* PROBLEM STATEMENT *
Output word for word the lines from the one with "The width and height of the screenshot is (914, 629)." to the final line of the data, both ends included, but skip the pictures.

[RAW DATA — start]

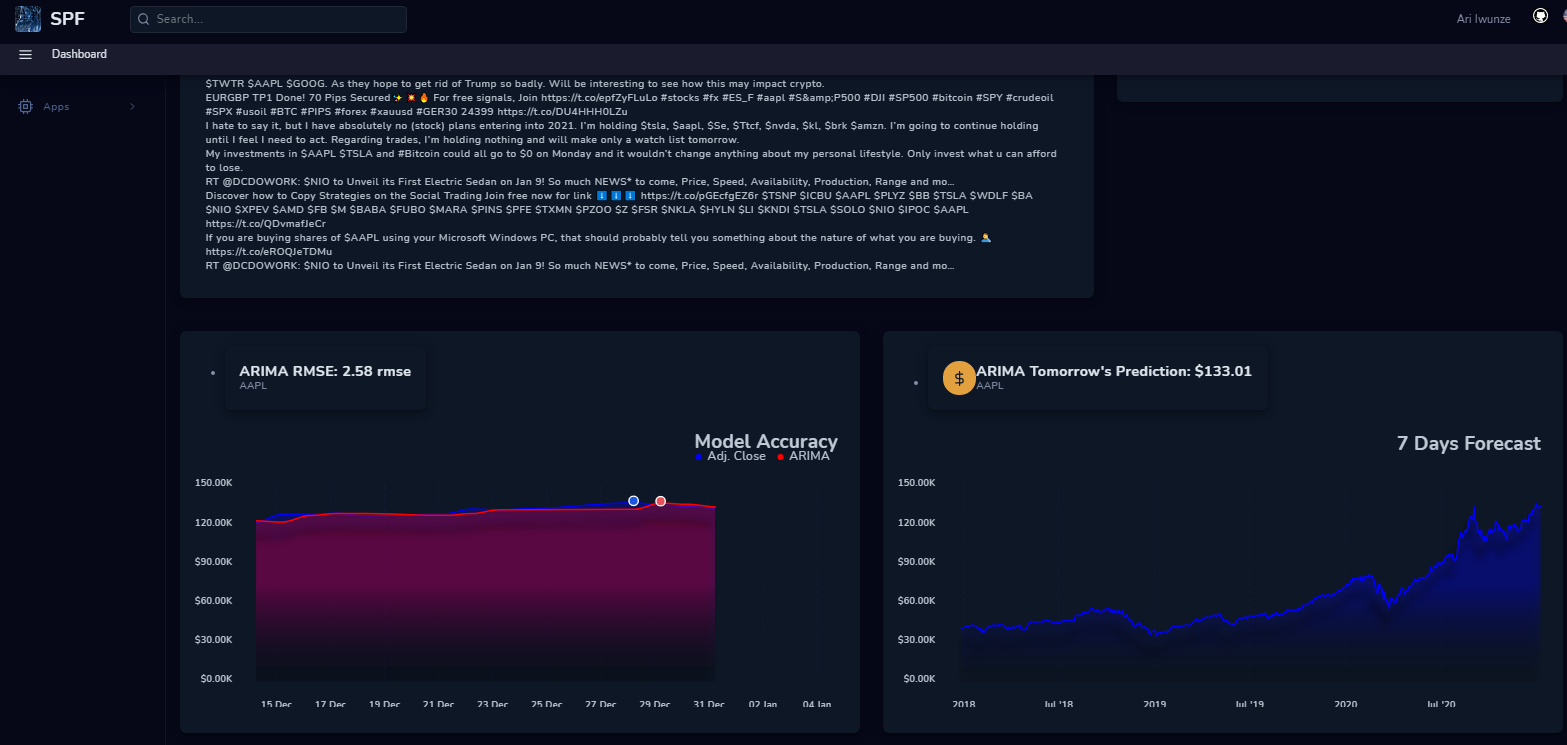Screen dimensions: 1567x745
Task: Select the Dashboard menu item
Action: point(79,54)
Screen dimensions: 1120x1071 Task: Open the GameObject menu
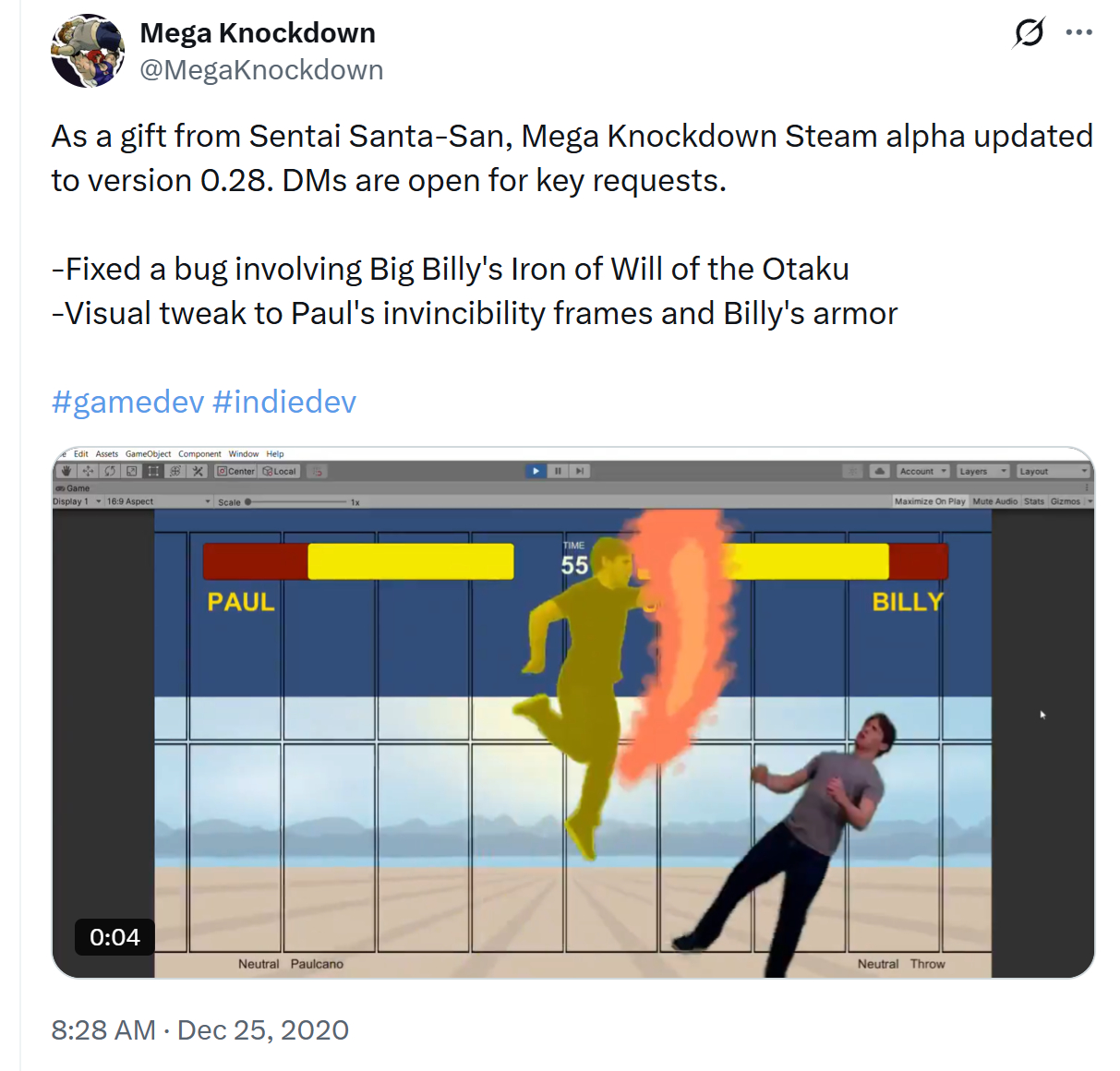(148, 453)
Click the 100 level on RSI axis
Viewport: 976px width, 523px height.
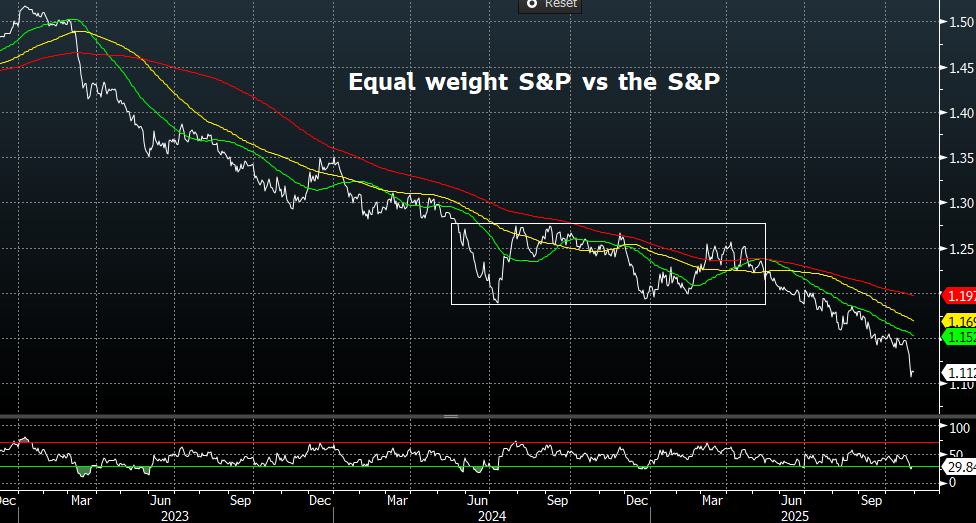(960, 428)
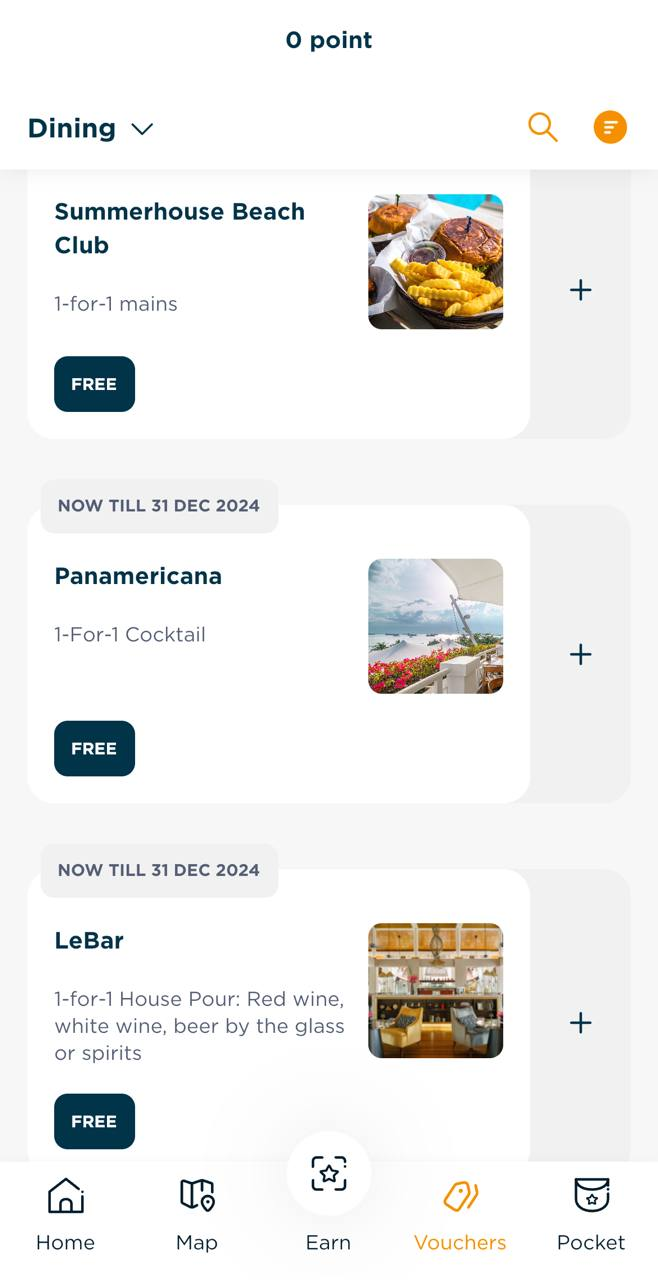This screenshot has width=658, height=1280.
Task: Open the LeBar voucher via its FREE button
Action: 94,1121
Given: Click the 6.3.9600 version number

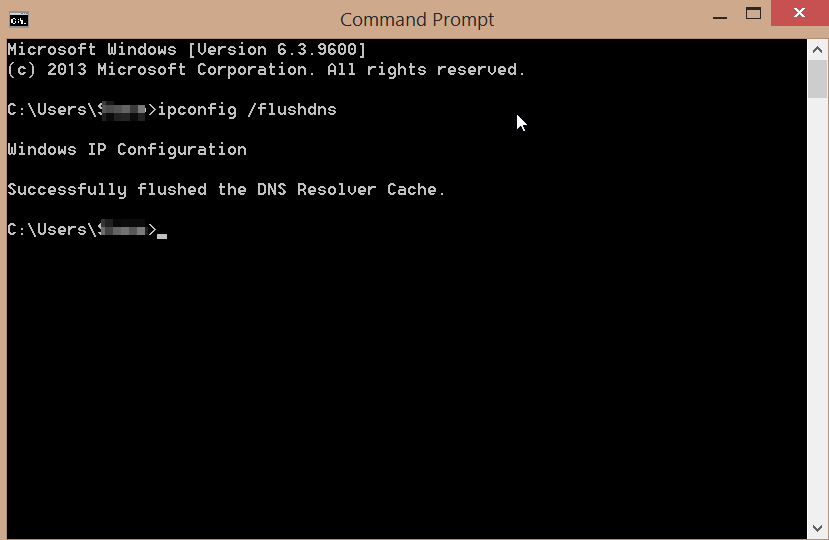Looking at the screenshot, I should 317,49.
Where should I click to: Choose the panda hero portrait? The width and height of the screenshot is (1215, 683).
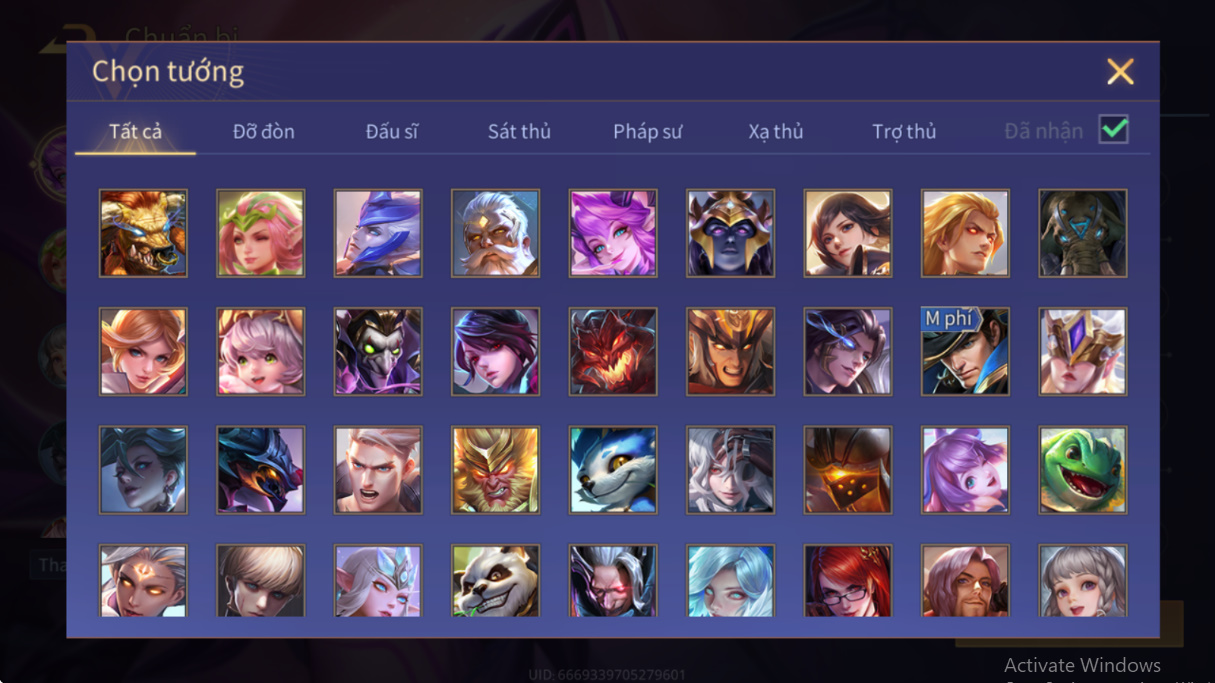pos(496,581)
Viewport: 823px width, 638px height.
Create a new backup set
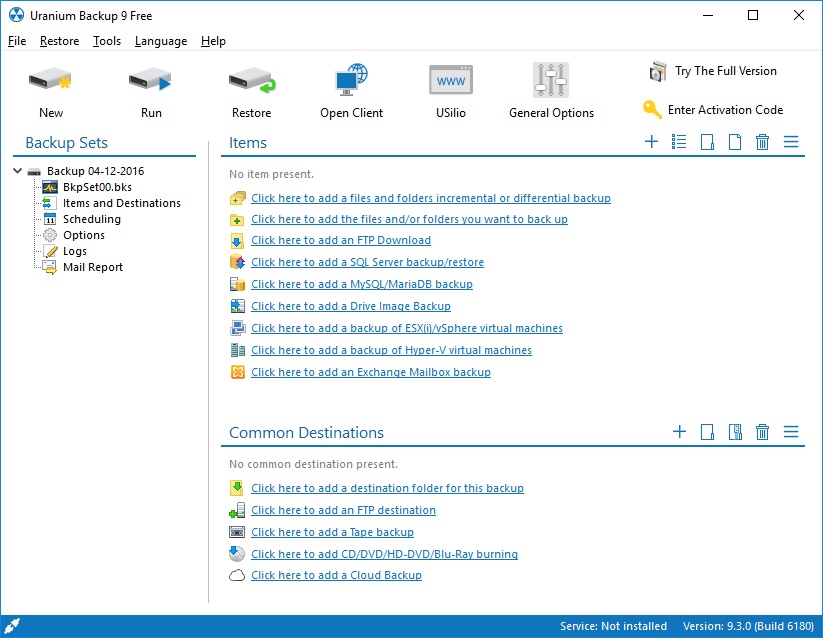pyautogui.click(x=50, y=87)
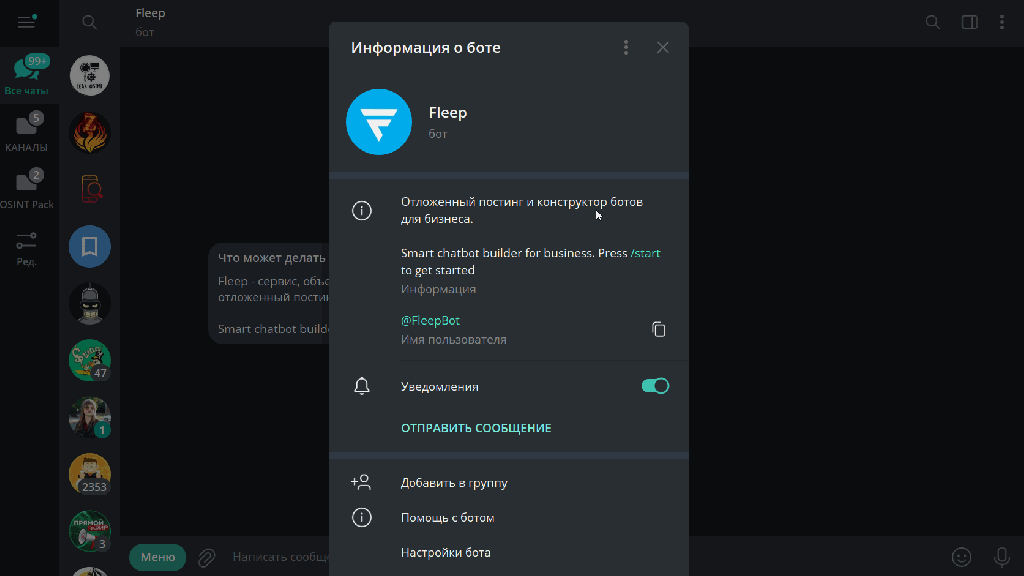The width and height of the screenshot is (1024, 576).
Task: Click the microphone voice message icon
Action: (1001, 557)
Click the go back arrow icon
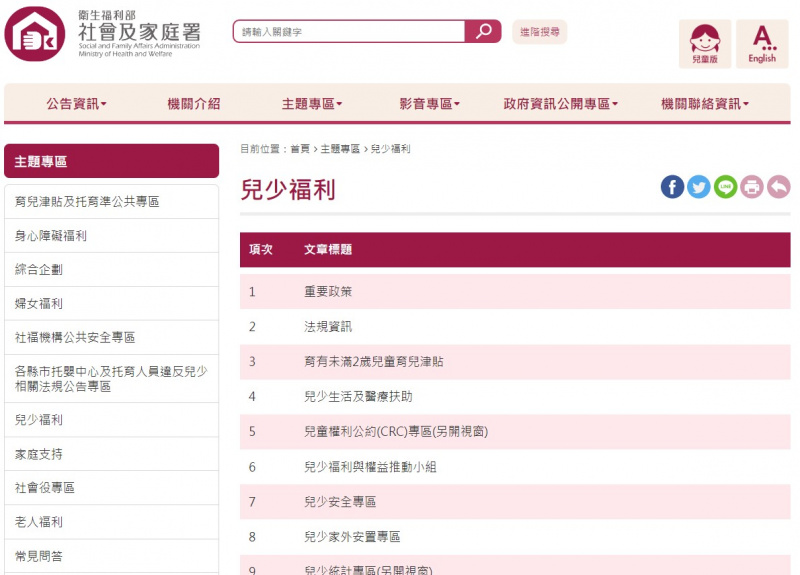 (x=778, y=187)
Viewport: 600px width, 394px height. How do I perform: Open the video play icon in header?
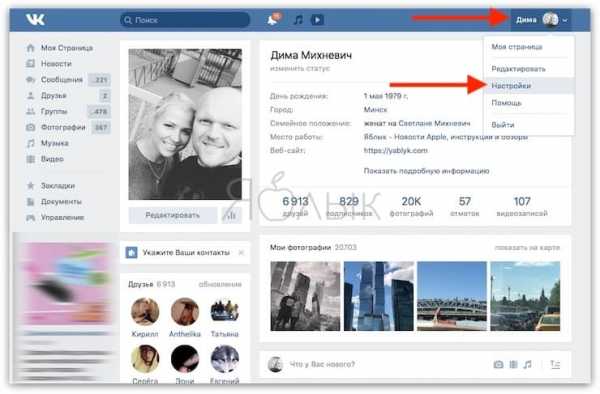(x=317, y=20)
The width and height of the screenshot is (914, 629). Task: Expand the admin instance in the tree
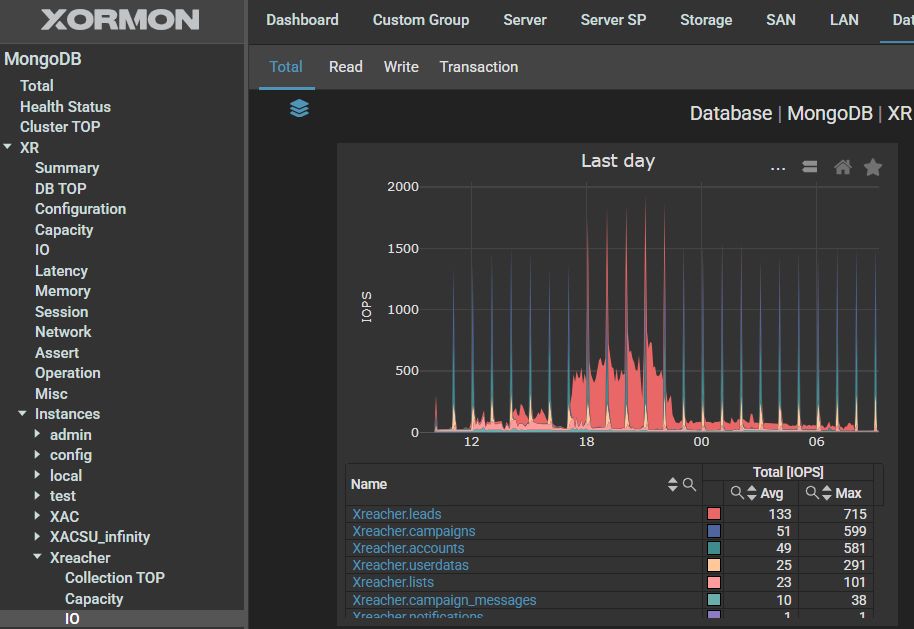coord(38,435)
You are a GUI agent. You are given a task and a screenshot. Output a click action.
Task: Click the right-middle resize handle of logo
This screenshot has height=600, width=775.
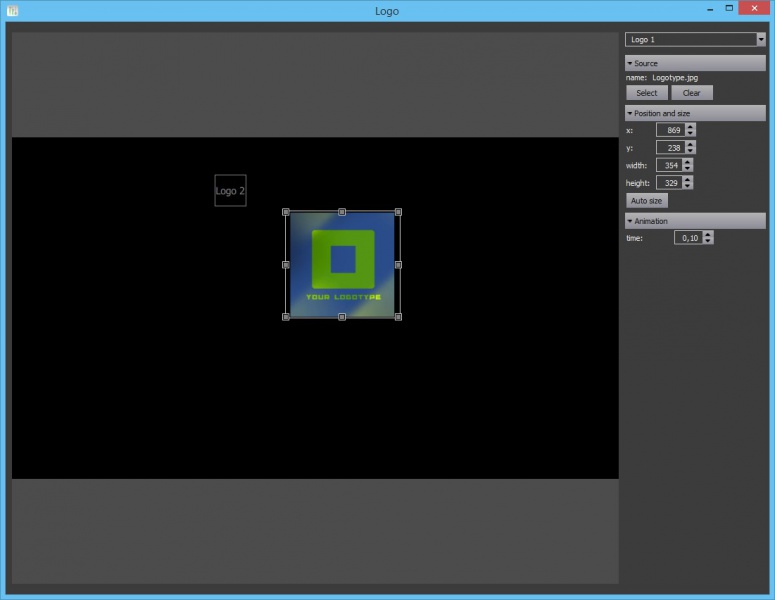coord(398,265)
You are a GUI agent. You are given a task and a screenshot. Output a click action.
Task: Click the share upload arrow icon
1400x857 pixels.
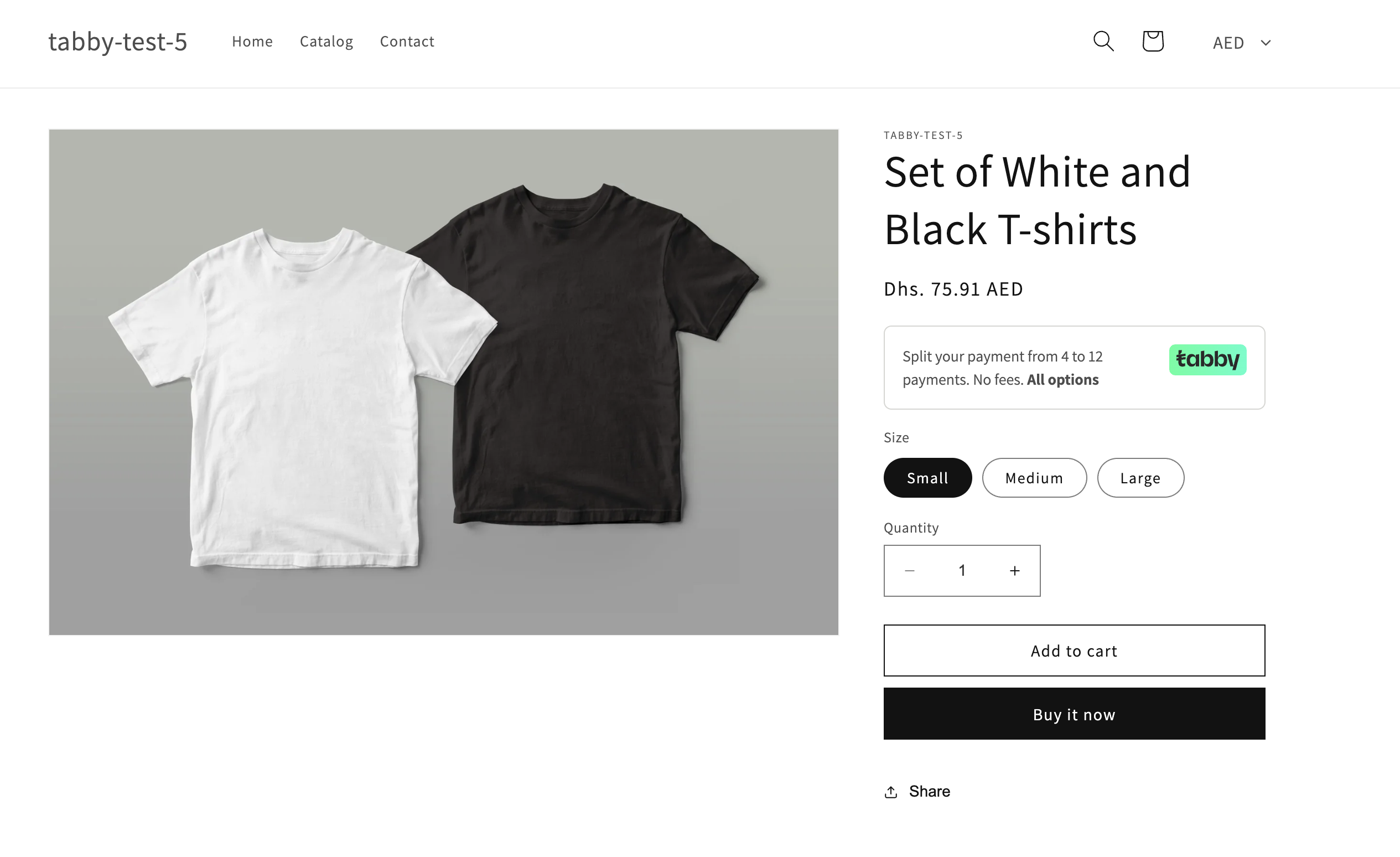891,792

[RAW DATA — finish]

* RESPONSE BELOW *
The width and height of the screenshot is (914, 629). Task: Expand the admin instance in the tree
coord(38,435)
You are a GUI agent. You are given a task and a screenshot. Output a click action.
Task: Click the right-middle resize handle of logo
This screenshot has height=600, width=775.
coord(398,265)
You are a GUI agent. You are given a task and a screenshot. Output a click action.
Task: Click the share upload arrow icon
1400x857 pixels.
891,792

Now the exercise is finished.